(Problem description)
Reproduce the data below, swapping every "Where should I click to" for "Where do I click to" and leaving everything else unchanged.
--- begin Input data ---
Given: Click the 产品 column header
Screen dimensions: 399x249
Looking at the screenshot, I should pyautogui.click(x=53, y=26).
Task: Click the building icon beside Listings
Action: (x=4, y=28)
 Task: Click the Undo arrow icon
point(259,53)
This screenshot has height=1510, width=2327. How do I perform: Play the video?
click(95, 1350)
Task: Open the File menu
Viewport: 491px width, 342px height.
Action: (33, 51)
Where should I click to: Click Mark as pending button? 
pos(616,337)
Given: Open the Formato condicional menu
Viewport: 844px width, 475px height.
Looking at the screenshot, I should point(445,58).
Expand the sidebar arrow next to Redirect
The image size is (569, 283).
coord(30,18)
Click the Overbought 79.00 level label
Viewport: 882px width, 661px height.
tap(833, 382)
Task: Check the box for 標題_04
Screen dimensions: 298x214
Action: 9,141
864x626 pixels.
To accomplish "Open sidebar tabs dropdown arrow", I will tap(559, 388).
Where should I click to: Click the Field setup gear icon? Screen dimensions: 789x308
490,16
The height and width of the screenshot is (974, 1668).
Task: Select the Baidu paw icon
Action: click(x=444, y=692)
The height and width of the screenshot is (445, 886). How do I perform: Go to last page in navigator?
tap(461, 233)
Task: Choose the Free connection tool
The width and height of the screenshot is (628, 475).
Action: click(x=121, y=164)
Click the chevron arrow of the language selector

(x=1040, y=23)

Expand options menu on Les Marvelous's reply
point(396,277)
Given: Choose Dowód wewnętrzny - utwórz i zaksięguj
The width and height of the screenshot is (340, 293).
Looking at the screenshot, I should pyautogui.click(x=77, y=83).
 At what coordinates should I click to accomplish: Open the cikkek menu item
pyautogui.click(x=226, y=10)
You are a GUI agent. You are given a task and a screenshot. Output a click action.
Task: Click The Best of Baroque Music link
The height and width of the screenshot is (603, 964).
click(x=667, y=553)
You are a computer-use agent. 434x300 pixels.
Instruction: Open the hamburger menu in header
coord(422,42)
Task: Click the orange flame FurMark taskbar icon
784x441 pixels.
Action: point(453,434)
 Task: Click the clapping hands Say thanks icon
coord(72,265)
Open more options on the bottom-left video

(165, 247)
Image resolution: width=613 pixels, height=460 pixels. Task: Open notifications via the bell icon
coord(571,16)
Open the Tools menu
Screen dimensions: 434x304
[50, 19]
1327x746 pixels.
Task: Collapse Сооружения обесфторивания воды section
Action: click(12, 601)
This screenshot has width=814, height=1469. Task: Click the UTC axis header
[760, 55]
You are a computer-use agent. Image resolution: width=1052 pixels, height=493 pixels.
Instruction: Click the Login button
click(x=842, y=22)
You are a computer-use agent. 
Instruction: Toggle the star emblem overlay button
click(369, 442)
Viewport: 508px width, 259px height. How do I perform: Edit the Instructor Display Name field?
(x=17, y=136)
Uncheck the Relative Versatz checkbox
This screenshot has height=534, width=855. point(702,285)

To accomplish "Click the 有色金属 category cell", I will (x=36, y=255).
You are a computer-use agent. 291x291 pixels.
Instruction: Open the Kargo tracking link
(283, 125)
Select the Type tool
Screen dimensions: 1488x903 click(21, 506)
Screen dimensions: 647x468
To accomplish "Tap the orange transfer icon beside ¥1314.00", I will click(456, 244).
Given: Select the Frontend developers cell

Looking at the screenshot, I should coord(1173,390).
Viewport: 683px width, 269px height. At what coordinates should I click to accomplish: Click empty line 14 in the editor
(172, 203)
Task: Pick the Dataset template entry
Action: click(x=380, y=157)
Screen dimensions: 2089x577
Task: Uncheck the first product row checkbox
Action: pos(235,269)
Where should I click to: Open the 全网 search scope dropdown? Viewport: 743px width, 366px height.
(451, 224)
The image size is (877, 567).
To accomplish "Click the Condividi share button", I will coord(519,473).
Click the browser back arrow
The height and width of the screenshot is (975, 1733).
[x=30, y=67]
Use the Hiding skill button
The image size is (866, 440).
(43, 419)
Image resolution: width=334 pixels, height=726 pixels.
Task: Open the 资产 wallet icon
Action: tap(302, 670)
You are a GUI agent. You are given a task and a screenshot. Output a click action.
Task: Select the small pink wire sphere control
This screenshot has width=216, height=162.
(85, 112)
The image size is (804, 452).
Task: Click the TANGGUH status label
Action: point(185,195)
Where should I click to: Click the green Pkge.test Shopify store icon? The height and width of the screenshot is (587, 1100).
--- end Input data ---
(Exercise result)
Given: Click the 产品 column header
Screen dimensions: 399x249
Looking at the screenshot, I should pyautogui.click(x=53, y=26).
Task: Click the building icon beside Listings
Action: (x=4, y=28)
 Task: Click the Undo arrow icon
point(259,53)
This screenshot has height=1510, width=2327. How do I perform: Play the video?
click(95, 1350)
Task: Open the File menu
Viewport: 491px width, 342px height.
Action: (33, 51)
Where do I click to: Click Mark as pending button? 
pos(616,337)
Given: Open the Formato condicional menu
Viewport: 844px width, 475px height.
Looking at the screenshot, I should point(445,58).
Expand the sidebar arrow next to Redirect
The image size is (569, 283).
coord(30,18)
Click the Overbought 79.00 level label
Viewport: 882px width, 661px height.
tap(833, 382)
Task: Check the box for 標題_04
Screen dimensions: 298x214
Action: 9,141
864x626 pixels.
To accomplish "Open sidebar tabs dropdown arrow", I will tap(559, 388).
Where do I click to: Click the Field setup gear icon? Screen dimensions: 789x308
490,16
The height and width of the screenshot is (974, 1668).
Task: Select the Baidu paw icon
Action: click(x=444, y=692)
The height and width of the screenshot is (445, 886). How do I perform: Go to last page in navigator?
tap(461, 233)
Task: Choose the Free connection tool
The width and height of the screenshot is (628, 475).
Action: click(x=121, y=164)
Click the chevron arrow of the language selector

(x=1040, y=23)

Expand options menu on Les Marvelous's reply
point(396,277)
Given: Choose Dowód wewnętrzny - utwórz i zaksięguj
The width and height of the screenshot is (340, 293).
Looking at the screenshot, I should pyautogui.click(x=77, y=83).
 At what coordinates should I click to accomplish: Open the cikkek menu item
pyautogui.click(x=226, y=10)
You are a GUI agent. You are given a task and a screenshot. Output a click action.
Task: Click The Best of Baroque Music link
The height and width of the screenshot is (603, 964).
click(x=667, y=553)
You are a computer-use agent. 434x300 pixels.
Instruction: Open the hamburger menu in header
coord(422,42)
Task: Click the orange flame FurMark taskbar icon
784x441 pixels.
Action: point(453,434)
 Task: Click the clapping hands Say thanks icon
coord(72,265)
Open more options on the bottom-left video

(165, 247)
Image resolution: width=613 pixels, height=460 pixels. Task: Open notifications via the bell icon
coord(571,16)
Open the Tools menu
Screen dimensions: 434x304
[50, 19]
1327x746 pixels.
Task: Collapse Сооружения обесфторивания воды section
Action: click(12, 601)
This screenshot has width=814, height=1469. Task: Click the UTC axis header
[760, 55]
You are a computer-use agent. Image resolution: width=1052 pixels, height=493 pixels.
Instruction: Click the Login button
click(x=842, y=22)
You are a computer-use agent. 
Instruction: Toggle the star emblem overlay button
click(369, 442)
Viewport: 508px width, 259px height. How do I perform: Edit the Instructor Display Name field?
(x=17, y=136)
Uncheck the Relative Versatz checkbox
This screenshot has height=534, width=855. point(702,285)

To accomplish "Click the 有色金属 category cell", I will (x=36, y=255).
You are a computer-use agent. 291x291 pixels.
Instruction: Open the Kargo tracking link
(283, 125)
Select the Type tool
Screen dimensions: 1488x903 click(21, 506)
Screen dimensions: 647x468
To accomplish "Tap the orange transfer icon beside ¥1314.00", I will click(456, 244).
Given: Select the Frontend developers cell

Looking at the screenshot, I should coord(1173,390).
Viewport: 683px width, 269px height. At what coordinates should I click to accomplish: Click empty line 14 in the editor
(172, 203)
Task: Pick the Dataset template entry
Action: click(x=380, y=157)
Screen dimensions: 2089x577
Task: Uncheck the first product row checkbox
Action: pos(235,269)
Where do I click to: Open the 全网 search scope dropdown? Viewport: 743px width, 366px height.
(451, 224)
The image size is (877, 567).
To accomplish "Click the Condividi share button", I will coord(519,473).
Click the browser back arrow
The height and width of the screenshot is (975, 1733).
[x=30, y=67]
Use the Hiding skill button
The image size is (866, 440).
(43, 419)
Image resolution: width=334 pixels, height=726 pixels.
Task: Open the 资产 wallet icon
Action: tap(302, 670)
You are a GUI agent. You are given a task and a screenshot. Output a click action.
Task: Select the small pink wire sphere control
This screenshot has width=216, height=162.
(85, 112)
The image size is (804, 452).
Task: Click the TANGGUH status label
Action: point(185,195)
Where do I click to: Click the green Pkge.test Shopify store icon? The height and width of the screenshot is (587, 1100).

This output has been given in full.